I suppose my present moment summation for what God wills of me is to desire that quiet and peaceful prayer that is affective prayer to prayer of quiet to prayer of union with God in which I am in Him, my self nothing, and God Is All.  But I must wait for Him to do as He wills in regard to what He wills in how I pray.  In this situation, I have verbal tasks and coordinating skills.  Call, text, email.  Another text came from my cousin, asking me more about the personality of someone there with them in the hospital who keeps creating difficulties.  

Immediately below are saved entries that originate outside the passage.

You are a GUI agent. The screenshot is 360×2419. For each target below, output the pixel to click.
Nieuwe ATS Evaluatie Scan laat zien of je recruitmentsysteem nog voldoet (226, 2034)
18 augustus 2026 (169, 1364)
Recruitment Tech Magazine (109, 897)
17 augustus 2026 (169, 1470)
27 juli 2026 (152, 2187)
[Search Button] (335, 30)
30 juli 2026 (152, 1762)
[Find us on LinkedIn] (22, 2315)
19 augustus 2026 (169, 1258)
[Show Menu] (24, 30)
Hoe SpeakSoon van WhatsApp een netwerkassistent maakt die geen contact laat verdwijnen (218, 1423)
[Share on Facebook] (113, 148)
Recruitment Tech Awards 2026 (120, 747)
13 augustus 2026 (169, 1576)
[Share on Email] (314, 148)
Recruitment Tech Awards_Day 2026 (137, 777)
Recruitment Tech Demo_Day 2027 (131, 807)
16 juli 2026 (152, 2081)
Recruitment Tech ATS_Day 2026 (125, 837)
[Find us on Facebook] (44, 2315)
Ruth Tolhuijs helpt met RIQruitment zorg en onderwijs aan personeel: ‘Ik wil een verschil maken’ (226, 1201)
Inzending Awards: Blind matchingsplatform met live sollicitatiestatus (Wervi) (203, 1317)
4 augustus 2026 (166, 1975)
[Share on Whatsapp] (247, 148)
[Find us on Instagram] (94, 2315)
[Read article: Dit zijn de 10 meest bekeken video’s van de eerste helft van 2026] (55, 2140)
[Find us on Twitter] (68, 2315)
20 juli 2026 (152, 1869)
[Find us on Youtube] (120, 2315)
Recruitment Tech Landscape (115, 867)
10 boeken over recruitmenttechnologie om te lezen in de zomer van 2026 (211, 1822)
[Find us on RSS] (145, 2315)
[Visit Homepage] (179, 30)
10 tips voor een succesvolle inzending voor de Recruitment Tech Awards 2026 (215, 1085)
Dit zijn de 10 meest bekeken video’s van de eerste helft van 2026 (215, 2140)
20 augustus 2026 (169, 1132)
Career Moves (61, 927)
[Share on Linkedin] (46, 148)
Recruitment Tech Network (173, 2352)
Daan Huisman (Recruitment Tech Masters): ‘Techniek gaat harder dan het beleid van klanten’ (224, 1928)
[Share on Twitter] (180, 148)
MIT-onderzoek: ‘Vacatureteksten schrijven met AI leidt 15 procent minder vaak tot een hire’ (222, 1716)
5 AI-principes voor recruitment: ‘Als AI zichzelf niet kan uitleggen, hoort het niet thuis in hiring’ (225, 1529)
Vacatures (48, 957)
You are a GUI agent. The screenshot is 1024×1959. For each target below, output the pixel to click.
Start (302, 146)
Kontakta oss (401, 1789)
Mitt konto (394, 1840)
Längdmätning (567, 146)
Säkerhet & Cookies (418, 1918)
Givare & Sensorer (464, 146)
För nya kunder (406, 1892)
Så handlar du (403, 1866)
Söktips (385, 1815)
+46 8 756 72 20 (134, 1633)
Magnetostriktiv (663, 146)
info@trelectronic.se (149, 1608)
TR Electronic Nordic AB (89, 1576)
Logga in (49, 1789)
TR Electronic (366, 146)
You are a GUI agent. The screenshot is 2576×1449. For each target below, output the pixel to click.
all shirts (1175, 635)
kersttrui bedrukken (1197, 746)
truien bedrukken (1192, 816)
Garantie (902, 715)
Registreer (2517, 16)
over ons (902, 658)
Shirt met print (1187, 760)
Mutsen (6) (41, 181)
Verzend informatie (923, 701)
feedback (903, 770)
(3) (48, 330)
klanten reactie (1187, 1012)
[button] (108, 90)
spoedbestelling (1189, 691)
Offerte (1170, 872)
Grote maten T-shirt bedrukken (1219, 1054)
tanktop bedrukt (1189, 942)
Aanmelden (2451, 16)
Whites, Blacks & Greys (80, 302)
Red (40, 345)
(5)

So I wrote back some suggestions and gave the names of a couple of personality disorders.  If they can learn more the symptoms and underlying causes--just as the doctors needed to find the source of their teen's sepsis in order to treat it--they will better be able to turn frustration and anger into compassion. But also they can learn some strategies to put into place so that they are not in knee-jerk reaction to the person's varying manipulations and behaviors.  That effort in providing answer to her inquiry ended up as a murdered carcass dumped out of a car which then speeds off. It is how the Lord is teaching me repeatedly to sort and sift various aspects of interactions.

Perhaps the Lord is willing that I--yes--live in the present moment with whatever way He wishes me to pray, for in this particular situation, it was not charitable to not respond to my cousin's first text of urgency and need of prayers, nor the updates and the added duty in love to call the elderly aunt.  For now I must discern the level and degree what of God's will for my involvement in others' crises and requests for prayer:  one situation at a time. 

And there is a choice to be made, for me in my responses to extraneous requests for advice on this or that.  I can kindly but firmly mention that I know the person can pray and listen and be guided in what to do.  That will not be difficult for two reasons.  The person is not used to my responding that way, and sometimes I do (believe it or not) have experience and insights that are tested, true, as we learn much from our journeys through with, and in Christ. 

It is so true that in this situation as well as others recently, I learn much; for I am not much evolved as a soul as well as God wills of each person what He wills.  Not to each and all does He will the same, by any means.  We see this in the variety of hermits in history and even contemporaneously.  Not any of us are on the same "page" at the same time, nor are we given the same set of circumstances in the living out of our hermit vocations, and the variety of inner-vocational constructs seem endless the more we examine the lives of holy hermits.

In other words, do as Jesus asks us:  Remain in My Love.  We children of God are in process, always (hopefully) learning. Knowledge leads us to better understanding, and when we understand and strive to remain in His Love, we gain wisdom.  

All the gifts of the Holy Spirit are in different levels of temporal and spiritual.  We do best to progress through all levels of which we can view as two parallel paths, with our temporal situations benefitting from the gifts of the Holy Spirit to help us, and also to be in Christ on the spiritual path, in which the gifts of the Holy Spirit are beneficial all the more in that trajectory. 

We can image one path, the spiritual, on higher ground than the temporal path of our situations and ways of thinking and being.  Yet the gifts of the Holy Spirit are in each pathway, assisting our beings in our earthly situations that are also essentially spiritual situations, thus.  The spiritual pathway remains eternally, though, as being in essence and substance, higher and predominant.

When we do die, it is well to remember that we will not be functioning in the temporal in any temporal capacity.  That path will be no more for us to tred. All will be of the spiritual--our thoughts, feelings, senses, means of communicating and movement.  The trajectory is always toward God in His Love and Light.  

That is why even in the most anchored of temporal situations, to remain in Christ's Love is profoundly best.  And while very difficult for us to perceive "how" to do this--how we can remain in His Love--we can simply ask to remain in His Love, desire it with sincerity, and God will do all necessary.  We will be in His Love.  

Remain in His Love in His Real Presence. God bless His Real Presence in us!